2. Defining name spaces, address spaces, and domains
The Server Systems Department of IT Services operates all of the university's name servers and manages the domain name and associated IP address spaces. It operates a DHCP server, which automates the assignment of individual addresses in standard cases and makes it easier for users to switch between subnets—especially when using portable devices.
3. Access Control Strategies
In general, access to the end devices is only possible with a user ID and password. One-time passwords are used in some cases. The options for anonymous access via the Internet are limited (relay functions on the central servers are disabled).
4. Firewall
A firewall strategy developed by the IT department has been approved and implemented. A separate firewall, with appropriately restrictive settings, is in place between the administrative network and the (rest of the) university network. There are also separate firewalls between the server subnet and the rest of the university network, as well as between the PC subnet and the university network.
5. Billing Policies
Use of the data network is free for members of the university for the purposes of study, teaching, and research. Use for other purposes is not permitted.
6. Rules for Network Use
Network use is governed by the University of Bamberg's Guidelines for the Use of Information Processing Systems.
7. Support services for decentralized systems (file services, archiving services, backups, software distribution)

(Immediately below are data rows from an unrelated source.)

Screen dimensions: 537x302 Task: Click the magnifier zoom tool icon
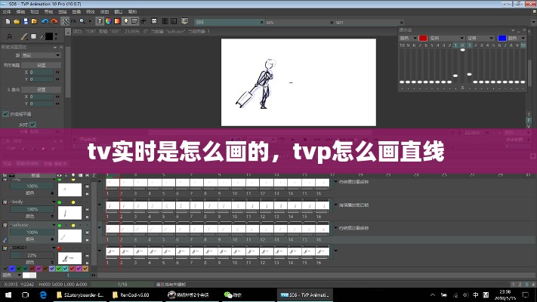click(80, 21)
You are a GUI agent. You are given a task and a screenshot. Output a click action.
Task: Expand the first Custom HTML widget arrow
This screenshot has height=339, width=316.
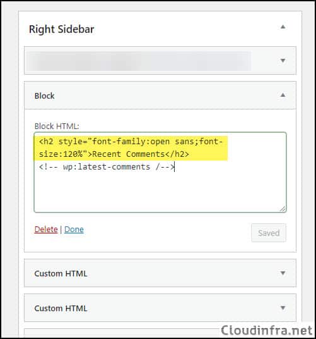283,273
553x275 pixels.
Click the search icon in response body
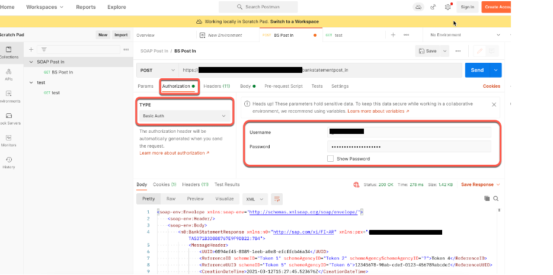coord(496,199)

The IT Service operates central servers and, for user groups with special needs, decentralized servers, which are generally part of WAP projects. The comprehensive network infrastructure allows these servers to be set up within the data center.
For support regarding decentralized workstations, see 1.
The PC Pool Operations Department is responsible for planning and operating workstations for students, unless this is handled by other units in individual cases (such as the Language Lab, the Graduate College, or Business Informatics).